**Consigne 1:** D'après les chiffres de 2024 cités dans le texte sur le numérique en Algérie, quelle part des services publics est entièrement numérisée ?
**Consigne 2:** Recopiez tout ce qui va de « Mais sur le » jusqu'à « les cultures agricoles. » dans le texte sur le numérique en Algérie.

**Texte fourni:**
——————

Mais ici, la question dépasse largement la simple technologie. Elle touche à l’éducation, à l’organisation sociale, aux décisions politiques… et aux fractures que tout cela révèle.
Dans cette révolution à marche forcée, l’intelligence artificielle (IA) joue un double rôle : celui de levier de progrès, mais aussi de révélateur de nos fragilités collectives.
Volonté politique vs réalité de terrain
Depuis quelques années, l’État algérien affiche ses ambitions numériques : création du ministère de l’Économie de la connaissance, initiative Startup Nation, digitalisation progressive des services publics, généralisation de la signature électronique…

Mais sur le terrain, le constat est plus nuancé.
« J’ai lancé ma startup en e-commerce, mais entre les blocages bancaires, l’absence de solutions de paiement viables et le manque de logistique digitale, c’est comme courir avec des chaînes aux pieds. »
— Yasmine B., 29 ans, entrepreneure à Blida
Selon les chiffres du ministère de la Poste et des Télécommunications (2024), seuls 43 % des services publics sont intégralement digitalisés, avec de grandes disparités entre le nord et le sud du pays.
Une IA déjà là, mais encore trop discrète
En apparence, l’intelligence artificielle semble absente du quotidien des Algériens. Pourtant, elle est déjà là, à bas bruit :
- À Alger, certaines caméras de surveillance intègrent des fonctions intelligentes.
- En Kabylie, des startups comme SmartAgro DZ utilisent des algorithmes prédictifs pour optimiser les cultures agricoles.
- À l’USTHB, des chercheurs travaillent sur des systèmes de reconnaissance vocale adaptés à l’arabe algérien.
« Le problème, ce n’est pas l’innovation. C’est l’intégration. On code des modèles d’IA open source, mais ils restent dans les labos. On a besoin de ponts entre la recherche, les entreprises et les politiques publiques. »

——————

**Listing des données:**
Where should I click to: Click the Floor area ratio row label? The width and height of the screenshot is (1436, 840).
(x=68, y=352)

——————

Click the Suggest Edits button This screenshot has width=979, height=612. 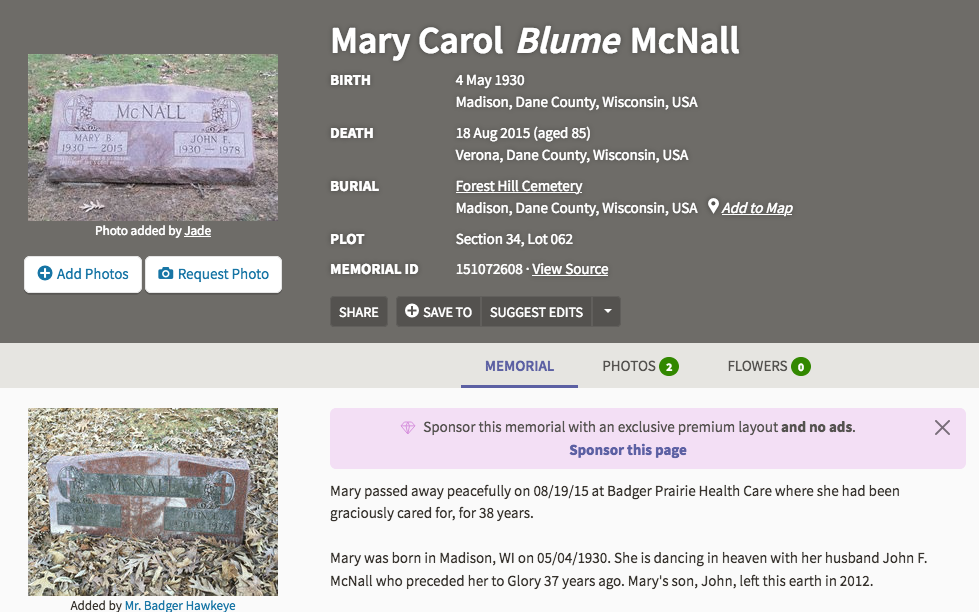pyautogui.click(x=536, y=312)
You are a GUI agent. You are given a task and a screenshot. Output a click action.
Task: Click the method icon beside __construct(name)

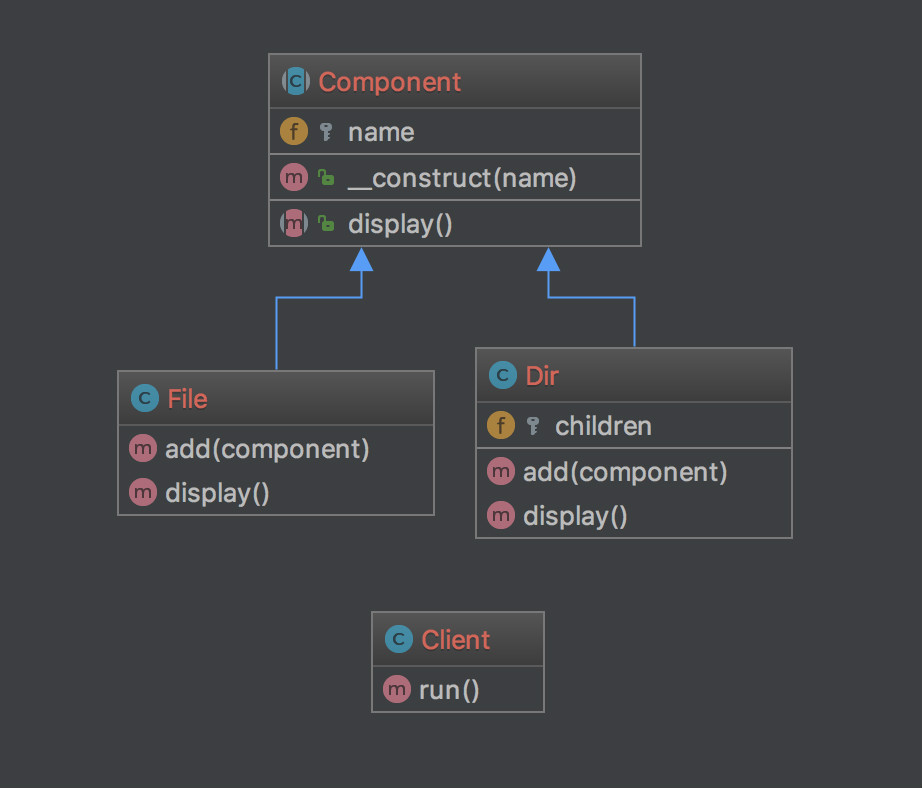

——————

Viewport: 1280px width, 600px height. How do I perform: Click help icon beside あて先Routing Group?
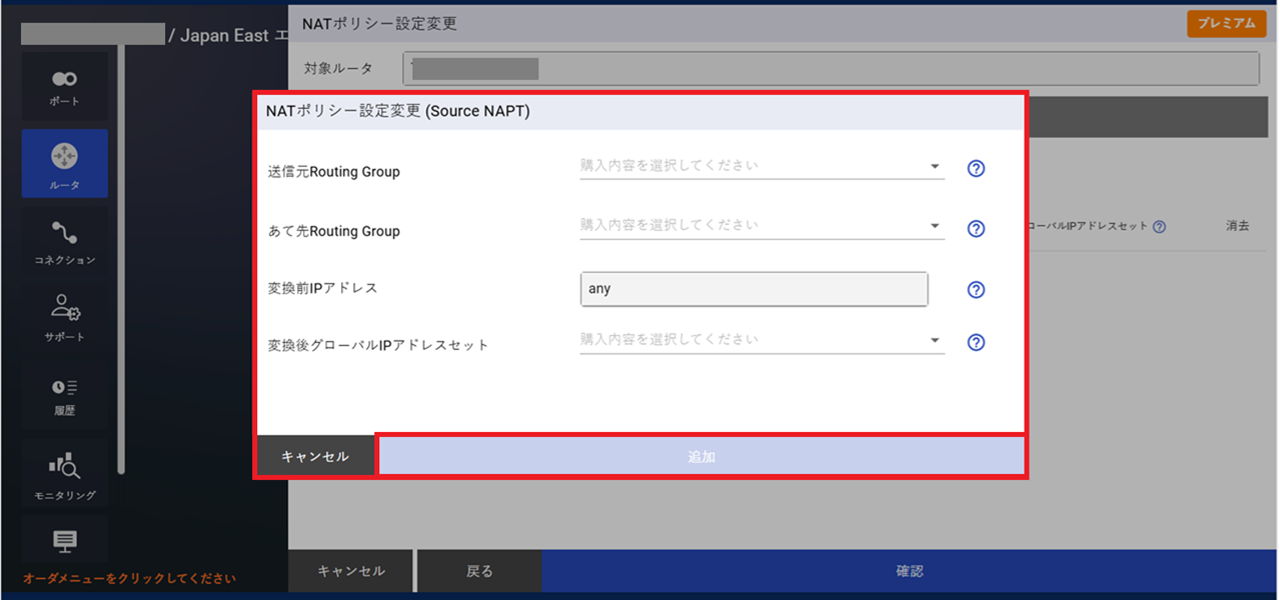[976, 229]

——————

**Résultat 1:** Seuls 43 % des services publics sont intégralement digitalisés.

**Résultat 2:**
Mais sur le terrain, le constat est plus nuancé.
« J’ai lancé ma startup en e-commerce, mais entre les blocages bancaires, l’absence de solutions de paiement viables et le manque de logistique digitale, c’est comme courir avec des chaînes aux pieds. »
— Yasmine B., 29 ans, entrepreneure à Blida
Selon les chiffres du ministère de la Poste et des Télécommunications (2024), seuls 43 % des services publics sont intégralement digitalisés, avec de grandes disparités entre le nord et le sud du pays.
Une IA déjà là, mais encore trop discrète
En apparence, l’intelligence artificielle semble absente du quotidien des Algériens. Pourtant, elle est déjà là, à bas bruit :
- À Alger, certaines caméras de surveillance intègrent des fonctions intelligentes.
- En Kabylie, des startups comme SmartAgro DZ utilisent des algorithmes prédictifs pour optimiser les cultures agricoles.